After completion of your practical course, you are required to create and submit two (2) session plans through your Online Learning Portal.  Instructions, including your prescribed scenarios, and additional resources to help you design your session plans are available through the Learning Portal.

Click here to begin. 

 

Session Plan Assignment

Select two scenarios from the options below. 

Scenario 1

Your first session plan should be designed for a group of 15 K-1 students (4-6 years of age). The purpose of the session is to introduce them to the Fundamental Movement Skills of run, jump and throw. Expect none of the participants to have taken part in a session previously. 
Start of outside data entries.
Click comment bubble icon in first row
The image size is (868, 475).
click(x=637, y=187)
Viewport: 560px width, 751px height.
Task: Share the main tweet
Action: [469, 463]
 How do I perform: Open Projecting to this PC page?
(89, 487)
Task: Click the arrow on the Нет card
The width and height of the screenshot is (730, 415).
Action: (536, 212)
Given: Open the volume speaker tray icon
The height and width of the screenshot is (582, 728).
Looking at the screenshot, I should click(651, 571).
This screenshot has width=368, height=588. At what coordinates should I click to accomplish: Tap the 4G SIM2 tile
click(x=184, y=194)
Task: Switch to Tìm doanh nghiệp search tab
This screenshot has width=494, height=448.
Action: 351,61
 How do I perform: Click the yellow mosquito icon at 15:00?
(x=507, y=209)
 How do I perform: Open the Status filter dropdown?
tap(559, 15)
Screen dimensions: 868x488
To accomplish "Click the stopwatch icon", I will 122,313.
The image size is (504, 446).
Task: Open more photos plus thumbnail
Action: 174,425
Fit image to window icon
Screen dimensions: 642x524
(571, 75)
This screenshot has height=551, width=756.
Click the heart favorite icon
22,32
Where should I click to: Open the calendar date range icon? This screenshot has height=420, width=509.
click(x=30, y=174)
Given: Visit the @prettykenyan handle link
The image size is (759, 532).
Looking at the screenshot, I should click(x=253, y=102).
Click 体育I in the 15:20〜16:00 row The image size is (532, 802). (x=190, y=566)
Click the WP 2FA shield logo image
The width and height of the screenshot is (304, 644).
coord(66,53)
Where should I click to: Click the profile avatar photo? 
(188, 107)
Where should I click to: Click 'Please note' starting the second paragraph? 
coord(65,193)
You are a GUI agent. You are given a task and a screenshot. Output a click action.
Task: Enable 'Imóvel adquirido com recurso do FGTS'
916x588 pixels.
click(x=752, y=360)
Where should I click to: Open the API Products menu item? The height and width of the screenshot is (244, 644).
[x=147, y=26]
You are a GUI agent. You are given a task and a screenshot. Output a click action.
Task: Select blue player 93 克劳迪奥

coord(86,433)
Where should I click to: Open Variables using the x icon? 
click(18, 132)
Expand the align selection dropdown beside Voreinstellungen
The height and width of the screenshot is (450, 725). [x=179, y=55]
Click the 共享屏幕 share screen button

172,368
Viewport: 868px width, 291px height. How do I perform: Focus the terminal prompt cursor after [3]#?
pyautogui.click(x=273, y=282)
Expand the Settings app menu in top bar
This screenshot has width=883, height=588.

One student is in a wheelchair. Using the DEP activity cards to assist your answer, choose a selection of activities suitable to ensure that they can also take part in the session.

Session 2

The Head Coach at your local athletics club is taking a high intensity training session with the older athletes preparing for a State competition and has asked you to look after the younger athletes for the 45 minute session.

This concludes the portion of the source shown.